Are there any other types that would mesh well with my tap water?


----------



## Lupin (Aug 2, 2006)

If you wish to keep Lake Tanganyikan cichlids, this will mean removal of the current fish in your tank. They can readily tolerate your water conditions. High oxygen level is strictly recommended.


----------



## aquathena (Jun 2, 2007)

Alot of Livebearers like Platies, Mollies, and Swordtails are very hardy and survive in high Ph. What kind of fish are you looking for, exactly?


----------



## Julie's Julies (Jun 11, 2007)

I'm not too picky about what kind of fish I want. Oddly enough, I have had no end of problems with swordtails...so maybe my hard water and high PH are not the cause. 

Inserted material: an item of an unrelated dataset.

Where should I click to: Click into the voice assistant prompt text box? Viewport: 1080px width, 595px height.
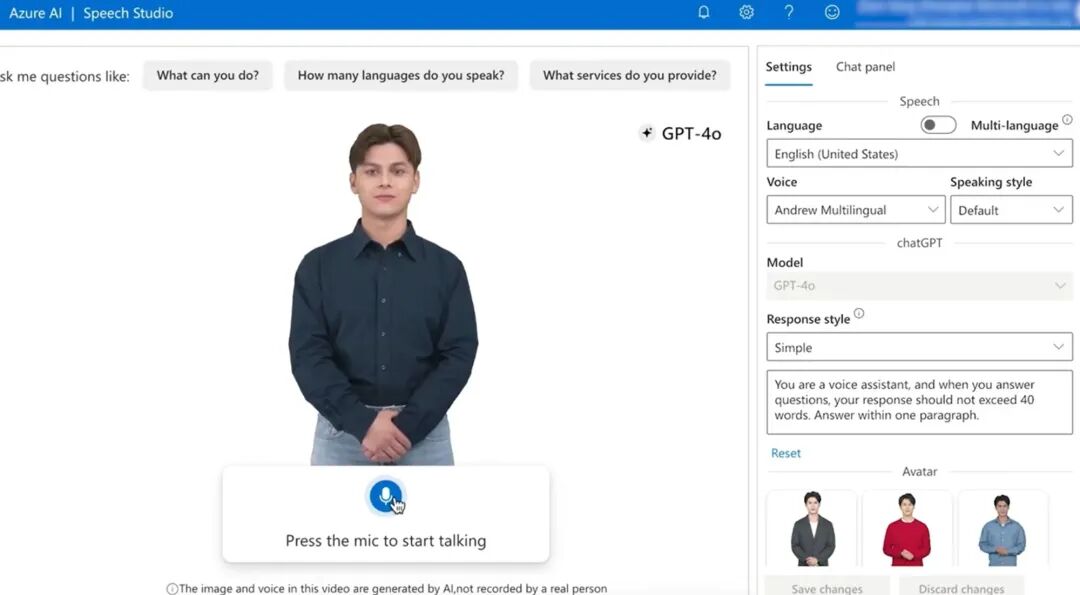coord(920,402)
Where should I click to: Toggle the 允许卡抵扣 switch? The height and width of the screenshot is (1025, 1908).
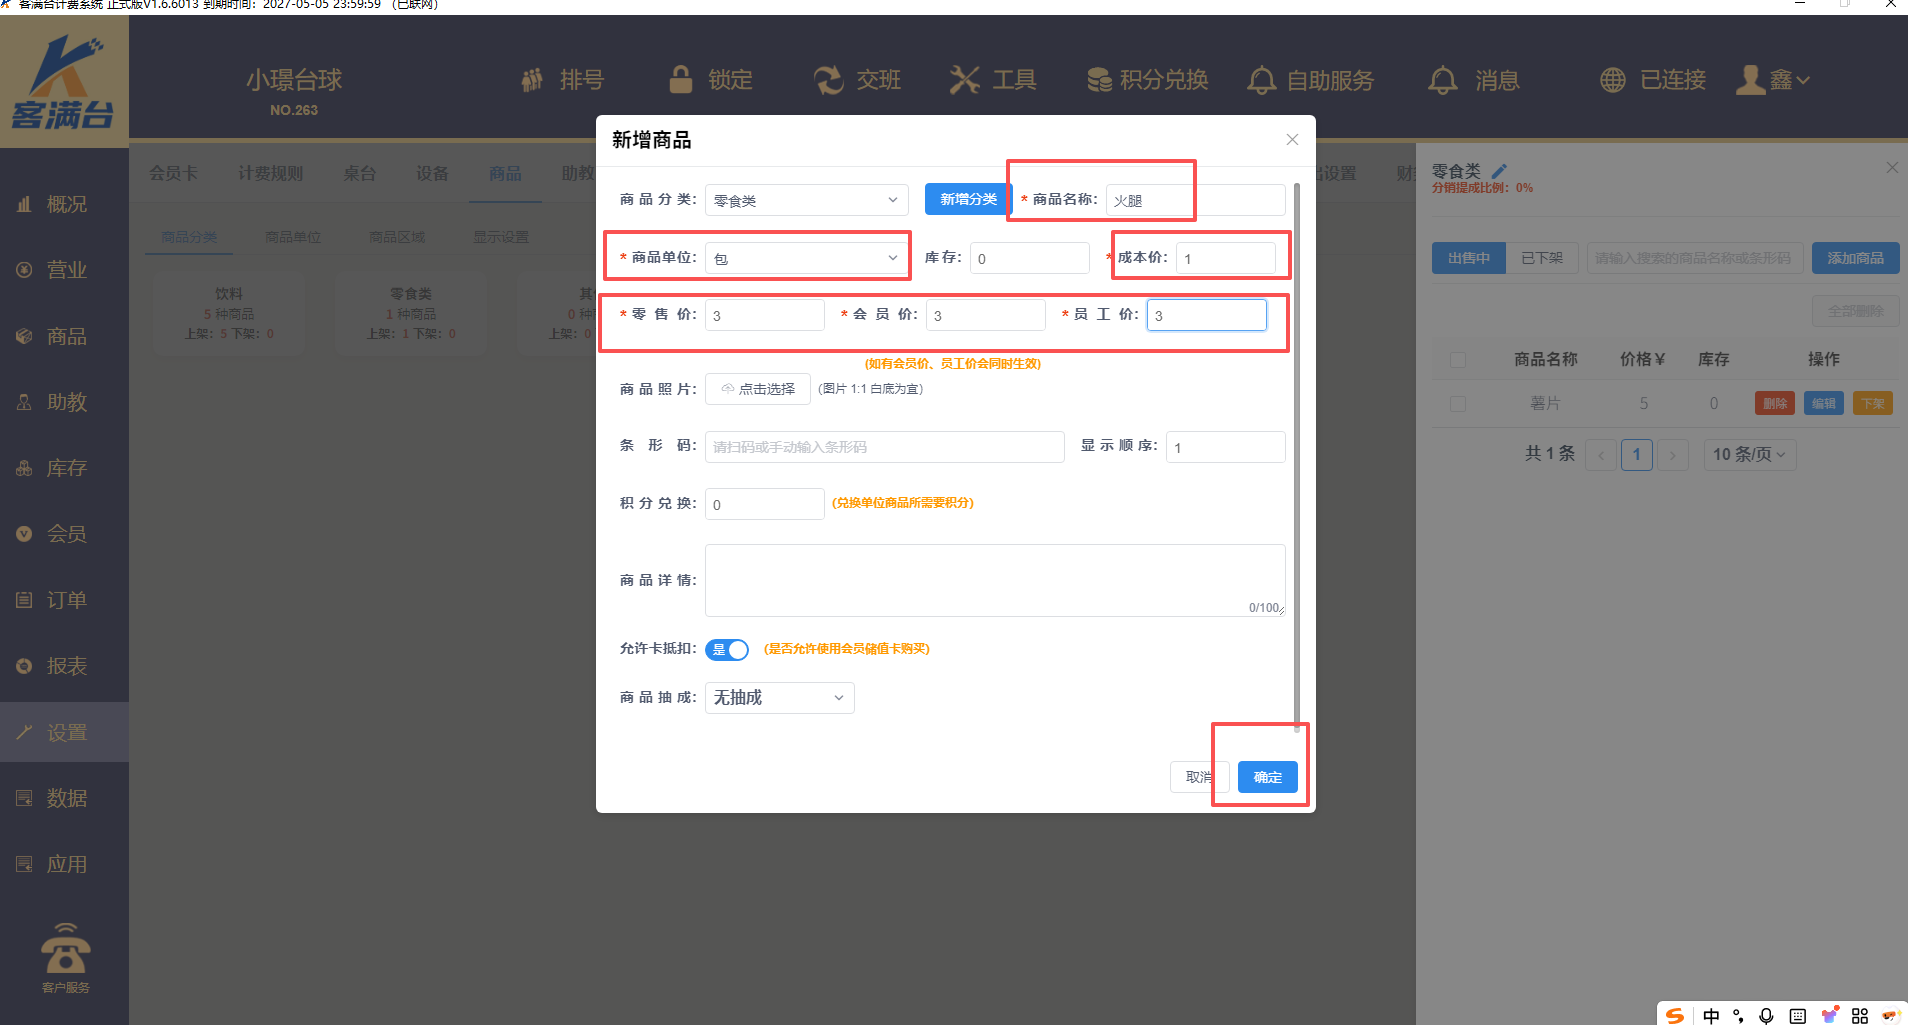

I might end up switching to cichlids - but I will be sure to find new homes for my current fish first.


----------



## leifthebunny (Mar 13, 2007)

What water testkit are you using? If you don't have one, I would recommend an API Master test. It will come with a high pH test. The basic pH testkit only goes up to 7.6 so anything above that will show up as blue. The high pH will show from 7.4 up.

Also, how are your other params such as ammonia, nitrites and nitrates?


----------



## Julie's Julies (Jun 11, 2007)

I use API test kits, though I bought them individually rather than the master test set. Does the pet store sell an individual high-range Ph test? I could not find one at Petco. My ammonia and nitrites are at zero, and I think my nitrates get up to about .25ppm before I do my weekly water change.


----------



## leifthebunny (Mar 13, 2007)

They should. I know they carry a number of different tests individually and vaguely remember seeing the high pH kit at my LFS.


----------



## Falina (Feb 25, 2007)

Julie's Julies said:


> Does the pet store sell an individual high-range Ph test? I could not find one at Petco.


Most will. Try a lfs rather than PetCo if you don't have any luck there.


----------